I can prove the third series diverges, but I don't believe it is known whether or not the fourth, or the more general series, converge. (It is a hard problem, see the remarks at the end)
There is a very good survey paper on integers without large prime factors by Hildebrand and Tenenbaum. They go over the history of results about $\psi(x,y),$ and the Dickmann Debruijn function. For your particular question, we are interested in
$\psi_F(x,y):=\left|\left\{ 1\leq n\leq x:\ P\left(F(n)\right)\leq y\right\} \right|$ where $F$ is any integer valued polynomial. There are few results regarding general polynomials, and some regarding particular cases, fortunately one of which fits exactly this problem. In Hildebrand's paper On integer sets containing strings of consecutive integers, he proves that for $F(x)=\prod_{1\leq j\leq k}(x+j)$, we have $\psi_F(x,x^\alpha)\asymp_{\alpha,k} x$ provided $\alpha>e^{-1/(k-1)}.$ Now, I could not access the paper on the Cambridge journal site, so I have not actually read it, but this result is referred to in the related paper Polynomials values free of large prime factors by Dartyge, Martin and Tenenbaum which is where I first saw it.
Divergence of third series: For $k=2$, the number of $n\leq x$ such that $n(n+1)$ has no prime factors greater then $x^{1/e+\delta}$ is bounded below by a positive constant multiple of $x$. From this it follows that the set $S:=\{n:\ P(n),\ P(n+1)\leq n^{\frac{1}{e}+\delta}\}$ is dense in the integers.** Since $\frac{1}{P(n)P(n+1)}\geq \frac{1}{P(n(n+1))^2},$ by restricting the sum to the set $S$, we are summing $\frac{1}{n^{0.74}}$ over dense subset of integers, and hence the series diverges. (A monotonic positive sequence whose series diverges, still diverges when restricted to any dense subset)
The problem for the fourth series and higher: We could try the same thing for the fourth series, and look at $k=3$ above.
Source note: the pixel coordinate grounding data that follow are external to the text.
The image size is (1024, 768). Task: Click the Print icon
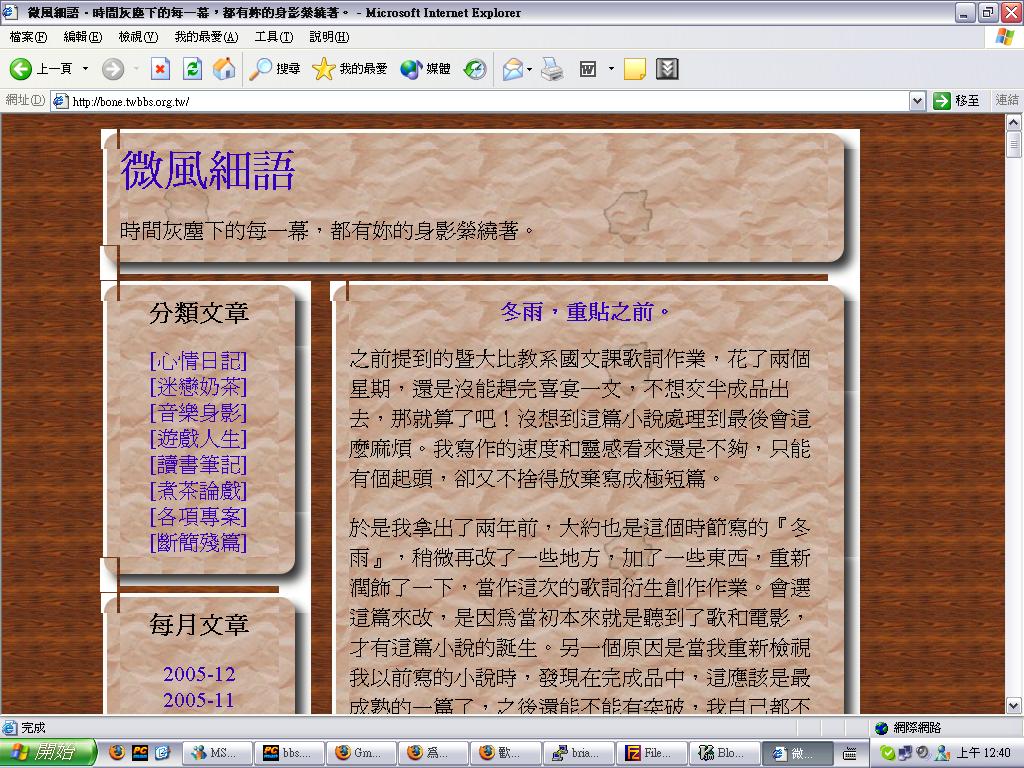coord(552,69)
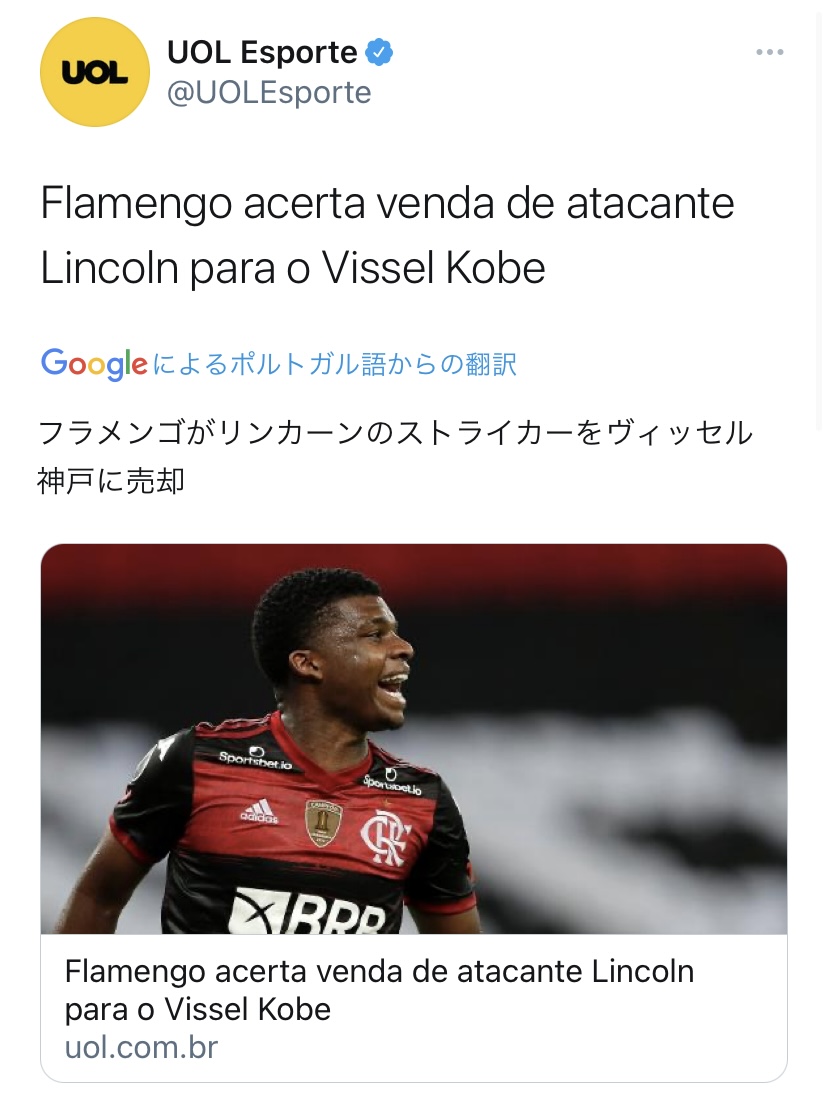Open the Flamengo player photo preview
The width and height of the screenshot is (828, 1114).
pyautogui.click(x=414, y=739)
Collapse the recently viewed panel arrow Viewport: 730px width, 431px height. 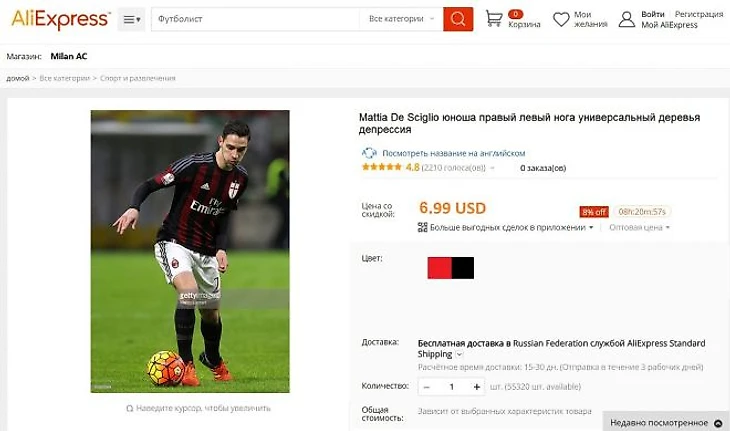coord(718,423)
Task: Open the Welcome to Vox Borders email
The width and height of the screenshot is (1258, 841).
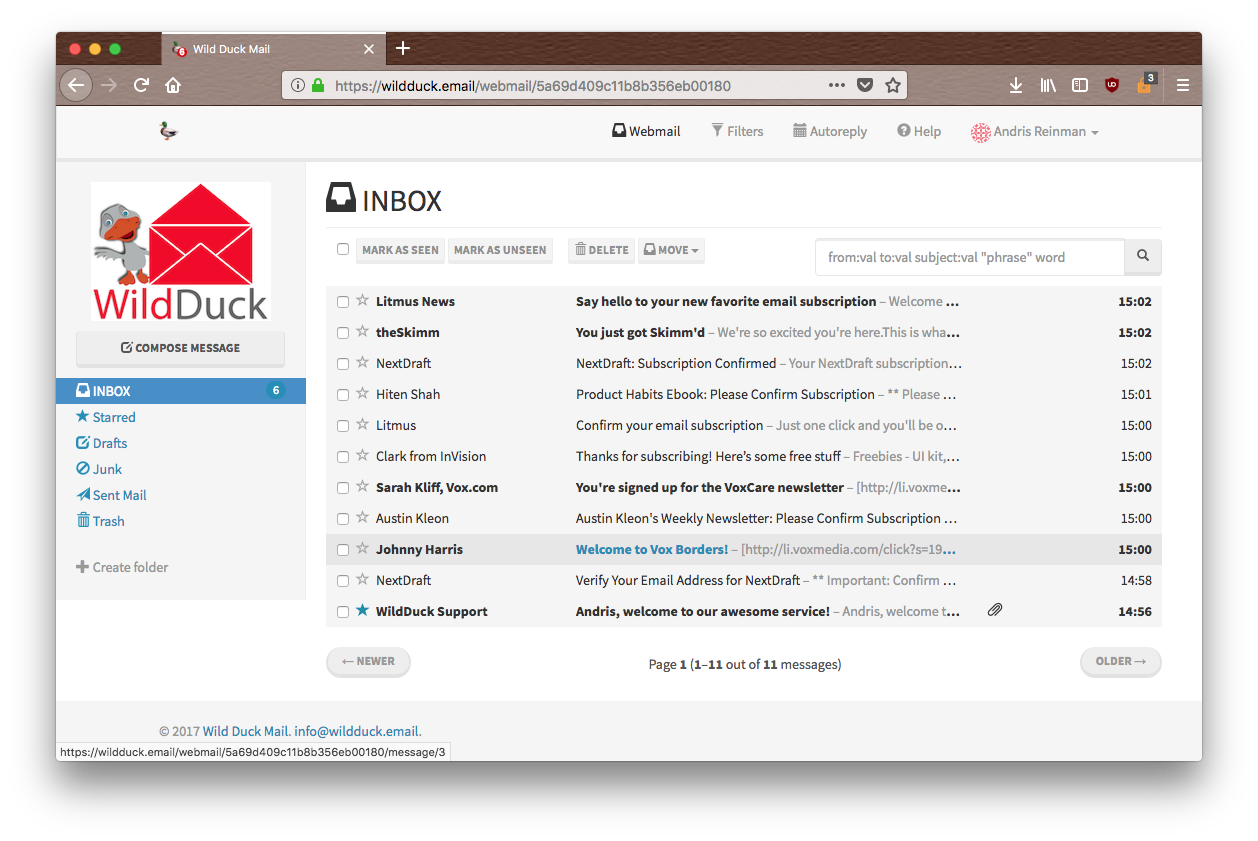Action: (x=652, y=550)
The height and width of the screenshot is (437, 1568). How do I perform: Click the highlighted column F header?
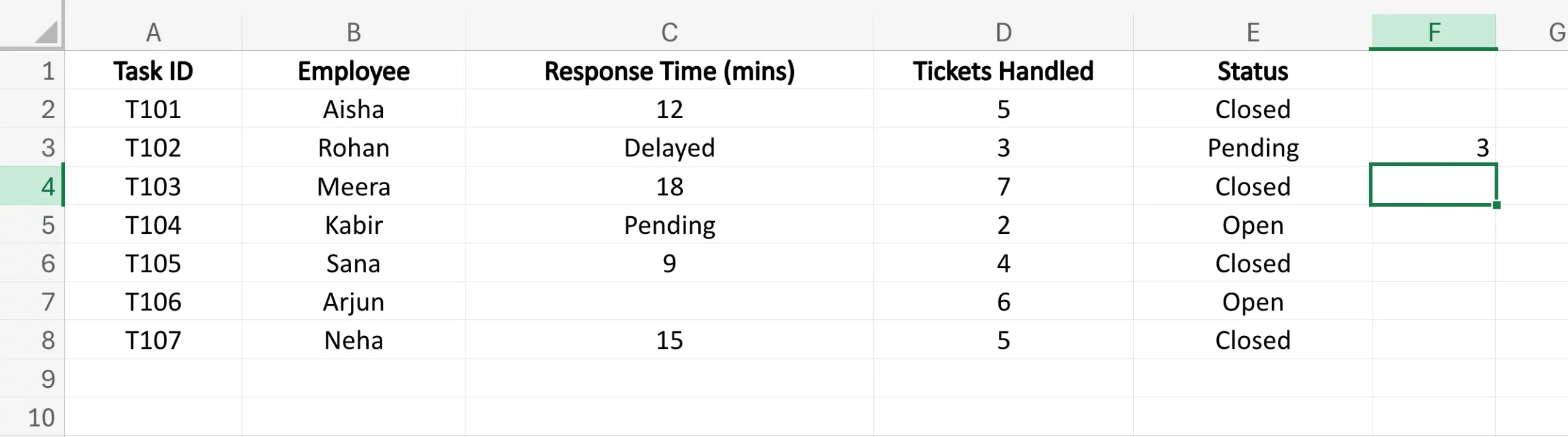(1433, 32)
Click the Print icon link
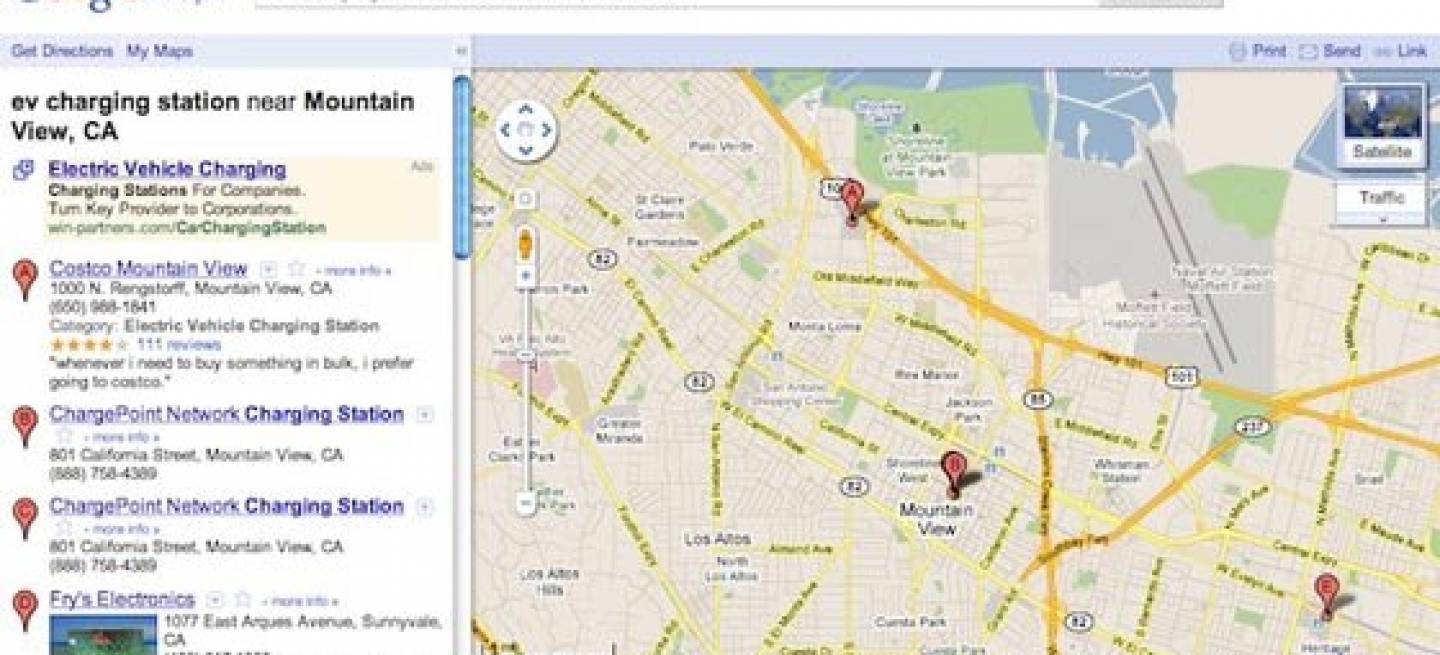This screenshot has height=655, width=1440. 1257,51
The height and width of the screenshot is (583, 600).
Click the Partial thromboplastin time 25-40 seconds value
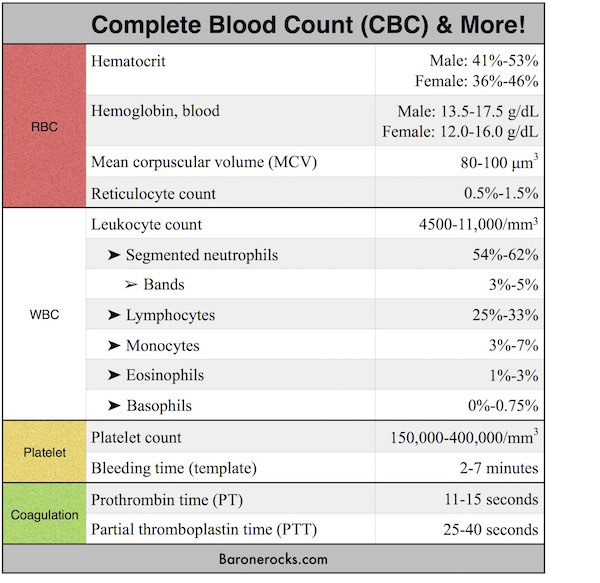[491, 530]
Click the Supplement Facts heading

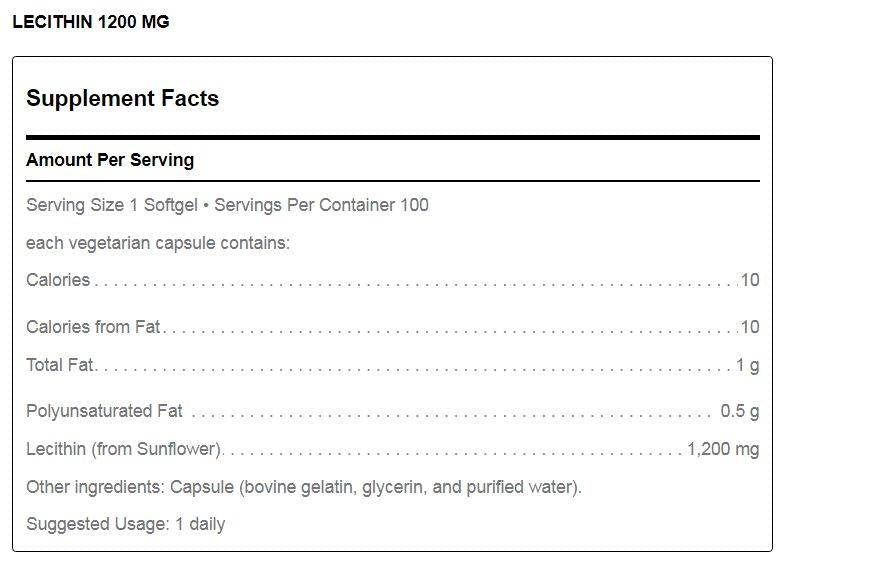123,98
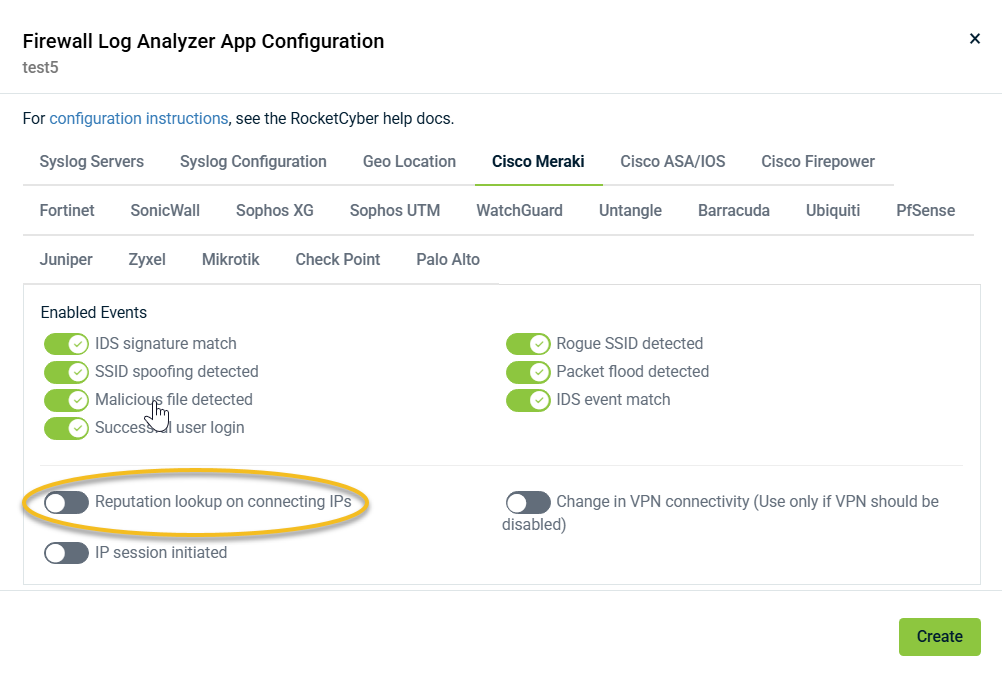This screenshot has width=1002, height=673.
Task: Disable Packet flood detected toggle
Action: [528, 372]
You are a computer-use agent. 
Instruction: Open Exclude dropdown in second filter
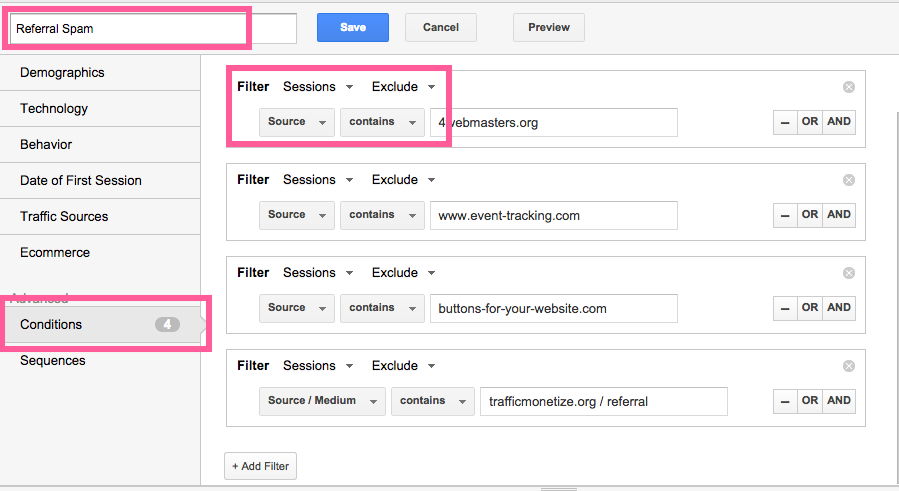pos(403,180)
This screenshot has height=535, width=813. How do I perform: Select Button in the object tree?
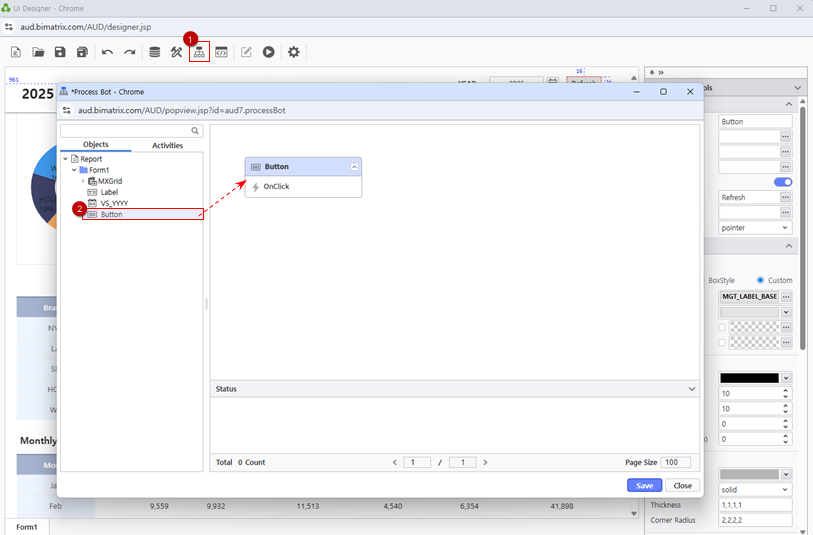point(111,214)
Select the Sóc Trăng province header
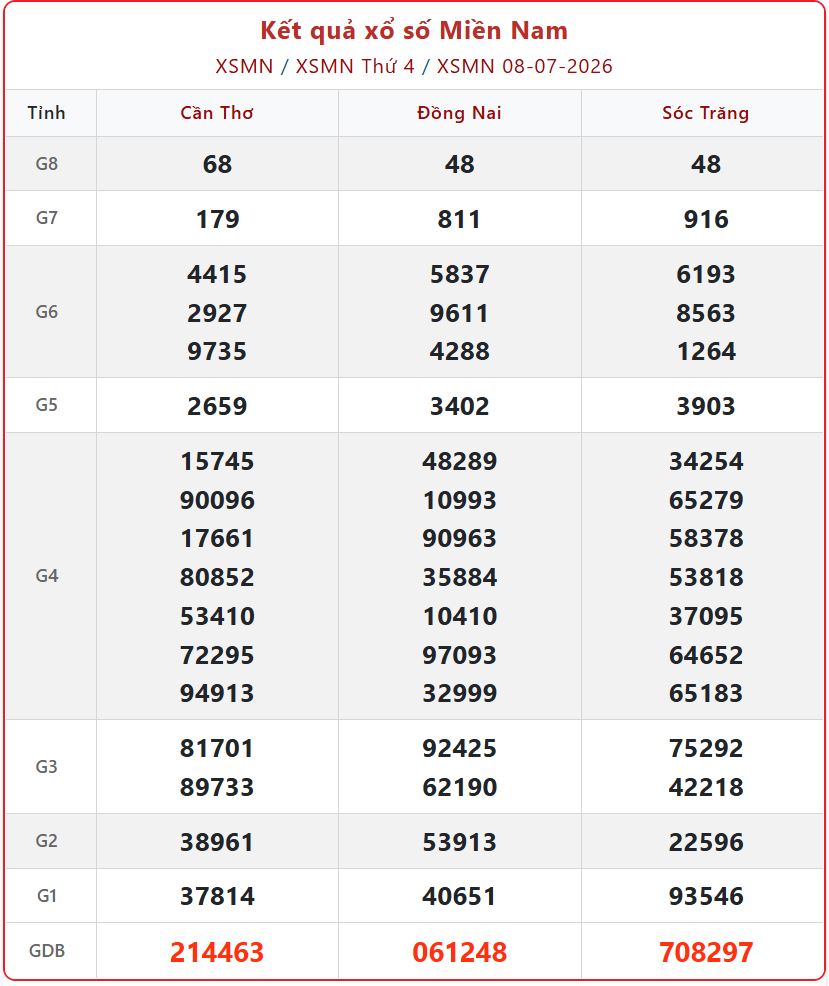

However, we can only take $\alpha=\frac{1}{\sqrt{e}}\approx 0.6$, and we have three terms which takes us to $n^{1.8}$, and that series converges. If we could lower the bound on $\alpha$ in Hildebrand's Theorem to $\alpha>\frac{1}{k+\delta}$ instead of $\alpha>e^{-1/(k-1)}$, then the series would diverge for any number of consecutive terms. I think this is likely true, and proving it would be interesting, but it is not that easy.
** We have to be careful when switching from $P(n)\leq x^{1/e+\delta}$ on an interval, to showing the set $S$ is dense, since $S$ is defined with the condition $P(n)\leq n^{1/e+\delta}$. To make the switch rigorously, lets take $\delta/2$, and then look at the interval $(x^{1-\delta/2},x)$. We know there will be at least $cx$ integers $n$ such that $n(n+1)$ has no prime factor greater then $x^{1/e+\delta/2}$. For these $n$, the same condition holds with $P(n(n+1))\leq n^{1/e+\delta}$, so there are at least $cx$ integers $n\in S$. This holds for every interval, so $S$ is dense.